Ivan

A husband and a new book

On 10 April 2018, Ivan Pillay was faced with criminal charges. He was accused of having led a spying operation at the National Prosecution Authority’s offices in Pretoria in 2007, in his then capacity as head of an investigative unit in the South African Revenue Services (SARS).  At the time of the charges in 2018, the ‘Rogue Unit’ saga had already haunted him and other employees of the tax agency for four years.  The smear campaign was eventually debunked, but by then over 2000 employees had either left, or had been chased out of, a ruined and dismantled SARS: now a shadow of what once was an exemplary tax authority in the new South Africa. 

The charges were finally dropped in February 2020; months later followed the withdrawal of a litany of lies on the ‘Rogue Unit’ that had been drawn up by a South African Secret Service which served not so much South Africa as a criminal syndicate led by a certain J. G. Zuma. Still some time later followed an offer of reparations by KPMG, that had also, for unfathomable reasons, served Zuma’s agenda by producing a ‘Rogue Unit’ report that was, in the words of media professor Anton Harber, ‘an amateurish, badly drafted, error-ridden, often incomprehensible, self-contradictory mish-mash that didn’t pass the most cursory assessment.’

So what is there left to say?

Plenty.
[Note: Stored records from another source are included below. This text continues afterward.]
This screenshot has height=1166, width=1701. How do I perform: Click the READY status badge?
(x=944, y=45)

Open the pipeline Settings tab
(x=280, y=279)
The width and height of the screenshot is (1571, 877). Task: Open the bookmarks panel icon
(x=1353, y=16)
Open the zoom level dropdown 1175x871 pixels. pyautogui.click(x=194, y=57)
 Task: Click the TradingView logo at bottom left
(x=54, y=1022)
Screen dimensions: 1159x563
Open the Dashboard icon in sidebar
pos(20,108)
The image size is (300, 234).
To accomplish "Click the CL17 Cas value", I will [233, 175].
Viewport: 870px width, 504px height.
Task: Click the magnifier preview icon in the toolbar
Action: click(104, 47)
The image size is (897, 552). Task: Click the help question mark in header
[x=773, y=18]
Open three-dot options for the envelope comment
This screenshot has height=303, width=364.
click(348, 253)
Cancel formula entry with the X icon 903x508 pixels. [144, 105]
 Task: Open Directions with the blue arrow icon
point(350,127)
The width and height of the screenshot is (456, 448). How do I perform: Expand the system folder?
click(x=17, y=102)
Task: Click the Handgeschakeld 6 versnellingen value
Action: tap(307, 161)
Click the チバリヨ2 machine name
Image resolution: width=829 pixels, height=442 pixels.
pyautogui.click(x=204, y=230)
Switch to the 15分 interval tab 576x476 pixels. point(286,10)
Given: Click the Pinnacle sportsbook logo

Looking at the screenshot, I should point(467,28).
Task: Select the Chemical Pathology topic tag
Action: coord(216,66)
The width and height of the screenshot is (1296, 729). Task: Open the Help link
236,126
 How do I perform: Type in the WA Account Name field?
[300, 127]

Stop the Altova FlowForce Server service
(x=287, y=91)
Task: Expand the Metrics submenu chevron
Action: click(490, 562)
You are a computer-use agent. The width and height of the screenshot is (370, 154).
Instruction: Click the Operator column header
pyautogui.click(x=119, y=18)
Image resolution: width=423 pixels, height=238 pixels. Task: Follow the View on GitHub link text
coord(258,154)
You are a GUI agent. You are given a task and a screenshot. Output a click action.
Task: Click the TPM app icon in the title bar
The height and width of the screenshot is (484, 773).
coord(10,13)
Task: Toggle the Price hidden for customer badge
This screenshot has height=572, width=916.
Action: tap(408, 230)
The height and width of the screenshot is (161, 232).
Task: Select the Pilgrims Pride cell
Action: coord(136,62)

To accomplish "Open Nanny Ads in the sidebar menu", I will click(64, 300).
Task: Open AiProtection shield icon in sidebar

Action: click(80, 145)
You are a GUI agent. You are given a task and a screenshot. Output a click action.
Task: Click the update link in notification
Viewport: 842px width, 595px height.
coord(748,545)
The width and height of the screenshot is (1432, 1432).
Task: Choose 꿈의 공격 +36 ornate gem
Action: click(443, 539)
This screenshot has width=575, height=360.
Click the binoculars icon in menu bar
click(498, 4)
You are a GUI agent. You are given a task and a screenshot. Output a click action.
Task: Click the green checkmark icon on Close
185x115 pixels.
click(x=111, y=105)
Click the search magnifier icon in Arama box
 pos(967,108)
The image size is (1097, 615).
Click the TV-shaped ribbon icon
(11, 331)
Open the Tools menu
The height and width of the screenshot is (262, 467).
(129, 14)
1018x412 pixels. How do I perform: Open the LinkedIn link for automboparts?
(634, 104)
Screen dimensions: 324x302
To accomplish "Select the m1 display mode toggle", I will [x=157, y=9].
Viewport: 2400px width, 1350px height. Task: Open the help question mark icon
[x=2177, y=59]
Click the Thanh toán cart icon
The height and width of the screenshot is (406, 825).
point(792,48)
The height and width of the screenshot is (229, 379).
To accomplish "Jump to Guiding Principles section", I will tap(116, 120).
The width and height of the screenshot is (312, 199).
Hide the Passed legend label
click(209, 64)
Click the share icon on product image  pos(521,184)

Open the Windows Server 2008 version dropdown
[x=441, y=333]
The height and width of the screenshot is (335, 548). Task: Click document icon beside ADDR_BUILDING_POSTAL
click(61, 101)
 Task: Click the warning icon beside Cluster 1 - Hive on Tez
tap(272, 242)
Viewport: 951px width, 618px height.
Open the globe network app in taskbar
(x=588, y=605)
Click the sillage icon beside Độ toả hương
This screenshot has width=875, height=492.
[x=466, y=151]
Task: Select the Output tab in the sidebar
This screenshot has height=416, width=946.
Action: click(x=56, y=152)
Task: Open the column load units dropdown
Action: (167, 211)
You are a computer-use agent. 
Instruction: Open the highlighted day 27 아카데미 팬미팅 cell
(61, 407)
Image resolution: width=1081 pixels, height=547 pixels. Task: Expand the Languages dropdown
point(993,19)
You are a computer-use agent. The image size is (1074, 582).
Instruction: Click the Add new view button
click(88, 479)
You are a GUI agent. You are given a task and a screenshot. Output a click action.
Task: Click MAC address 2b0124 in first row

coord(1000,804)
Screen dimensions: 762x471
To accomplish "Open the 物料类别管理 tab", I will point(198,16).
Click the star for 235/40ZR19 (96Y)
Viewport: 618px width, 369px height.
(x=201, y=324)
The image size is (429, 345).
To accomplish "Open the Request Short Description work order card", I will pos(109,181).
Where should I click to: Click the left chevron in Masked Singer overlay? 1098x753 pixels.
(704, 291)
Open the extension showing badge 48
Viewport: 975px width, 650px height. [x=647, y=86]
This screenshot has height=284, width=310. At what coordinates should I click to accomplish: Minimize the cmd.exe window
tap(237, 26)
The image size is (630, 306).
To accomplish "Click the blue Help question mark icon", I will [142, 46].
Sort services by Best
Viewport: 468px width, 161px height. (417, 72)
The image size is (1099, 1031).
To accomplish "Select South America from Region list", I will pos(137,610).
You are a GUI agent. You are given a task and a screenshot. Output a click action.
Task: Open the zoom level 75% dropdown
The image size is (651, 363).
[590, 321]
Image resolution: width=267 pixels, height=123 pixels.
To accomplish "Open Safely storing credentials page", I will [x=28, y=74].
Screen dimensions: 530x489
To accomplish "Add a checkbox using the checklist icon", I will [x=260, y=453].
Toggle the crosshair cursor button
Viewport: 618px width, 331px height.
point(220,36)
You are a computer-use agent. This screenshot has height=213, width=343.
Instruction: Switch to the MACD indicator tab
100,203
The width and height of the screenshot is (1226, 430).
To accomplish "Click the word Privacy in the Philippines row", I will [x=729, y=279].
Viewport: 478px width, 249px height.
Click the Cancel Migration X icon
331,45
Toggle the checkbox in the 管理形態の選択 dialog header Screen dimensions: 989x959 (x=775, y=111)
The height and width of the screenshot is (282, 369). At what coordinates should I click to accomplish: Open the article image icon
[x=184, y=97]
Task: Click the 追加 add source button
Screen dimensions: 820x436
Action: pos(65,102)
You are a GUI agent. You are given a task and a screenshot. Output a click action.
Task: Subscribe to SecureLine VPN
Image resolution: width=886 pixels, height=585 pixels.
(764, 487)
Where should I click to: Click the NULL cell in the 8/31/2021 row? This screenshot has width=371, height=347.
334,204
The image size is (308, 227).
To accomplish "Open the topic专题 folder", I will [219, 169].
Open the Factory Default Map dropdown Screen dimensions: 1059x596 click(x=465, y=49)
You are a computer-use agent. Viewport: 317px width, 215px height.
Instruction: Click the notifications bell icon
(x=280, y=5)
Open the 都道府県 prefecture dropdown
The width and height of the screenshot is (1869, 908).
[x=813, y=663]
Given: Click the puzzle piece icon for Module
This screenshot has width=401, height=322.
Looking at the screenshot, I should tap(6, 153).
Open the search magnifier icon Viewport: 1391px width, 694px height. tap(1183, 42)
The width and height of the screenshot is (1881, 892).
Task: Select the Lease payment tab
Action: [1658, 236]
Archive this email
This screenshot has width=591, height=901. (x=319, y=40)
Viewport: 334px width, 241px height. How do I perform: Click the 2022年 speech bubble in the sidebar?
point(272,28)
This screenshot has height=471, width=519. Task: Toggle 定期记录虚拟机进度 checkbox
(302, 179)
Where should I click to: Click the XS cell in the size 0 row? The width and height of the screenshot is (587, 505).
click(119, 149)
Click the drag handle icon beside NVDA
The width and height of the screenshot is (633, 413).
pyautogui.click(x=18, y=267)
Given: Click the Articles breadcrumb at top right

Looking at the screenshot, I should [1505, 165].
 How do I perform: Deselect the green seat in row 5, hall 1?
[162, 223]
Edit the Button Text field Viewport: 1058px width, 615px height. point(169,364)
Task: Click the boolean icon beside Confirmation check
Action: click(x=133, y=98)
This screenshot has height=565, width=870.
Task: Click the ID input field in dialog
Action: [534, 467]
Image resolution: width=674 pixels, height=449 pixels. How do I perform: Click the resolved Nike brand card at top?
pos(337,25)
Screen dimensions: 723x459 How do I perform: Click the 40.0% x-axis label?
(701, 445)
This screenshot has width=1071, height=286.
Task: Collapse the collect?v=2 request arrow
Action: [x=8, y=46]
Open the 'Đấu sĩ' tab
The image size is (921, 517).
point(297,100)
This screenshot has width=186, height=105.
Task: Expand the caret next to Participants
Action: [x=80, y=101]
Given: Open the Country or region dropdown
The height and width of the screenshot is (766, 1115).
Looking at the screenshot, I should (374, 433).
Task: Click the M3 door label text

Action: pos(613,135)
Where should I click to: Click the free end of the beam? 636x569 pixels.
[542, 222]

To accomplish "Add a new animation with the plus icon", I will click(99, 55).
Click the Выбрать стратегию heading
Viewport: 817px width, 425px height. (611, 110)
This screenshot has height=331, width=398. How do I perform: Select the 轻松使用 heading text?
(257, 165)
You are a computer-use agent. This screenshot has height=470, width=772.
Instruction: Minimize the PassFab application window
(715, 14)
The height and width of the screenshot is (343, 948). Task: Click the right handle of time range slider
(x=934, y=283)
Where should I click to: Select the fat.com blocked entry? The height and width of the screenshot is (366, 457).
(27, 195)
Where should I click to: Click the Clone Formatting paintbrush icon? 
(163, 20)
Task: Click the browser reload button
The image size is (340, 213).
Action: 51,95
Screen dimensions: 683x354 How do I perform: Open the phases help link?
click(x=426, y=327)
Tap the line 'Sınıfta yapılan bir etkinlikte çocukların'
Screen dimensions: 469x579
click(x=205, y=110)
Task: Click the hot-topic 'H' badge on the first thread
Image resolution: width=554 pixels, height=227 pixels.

For example about how individuals like Ivan, who once braved apartheid security police and soldiers by participating in underground resistance inside South Africa and in Swaziland, found a new calling in setting up a tax agency that was meant to fund and enable a developmental state with services for all; a state that would help realise the ideal on the Freedom Charter of a South Africa that belongs to all who live in it.

Linked to that is the larger story of the scourge of misuse of state institutions by politicians serving their own agendas, a scourge that  crippled idealistic plans for a new country already way back, long before said J. G. Zuma even rose to power. 

What failed? How did the new South Africa, like so many previous revolutions in the world, -in spite of a firm conviction among many that this time that would not happen,- start to eat its own children?

More importantly, what can be done now to repair the damage and make a new beginning?

I wrestle with these questions, like so many do.  Only in my experience they are personal, since they are inextricably linked to the story of Ivan Pillay, who is my husband.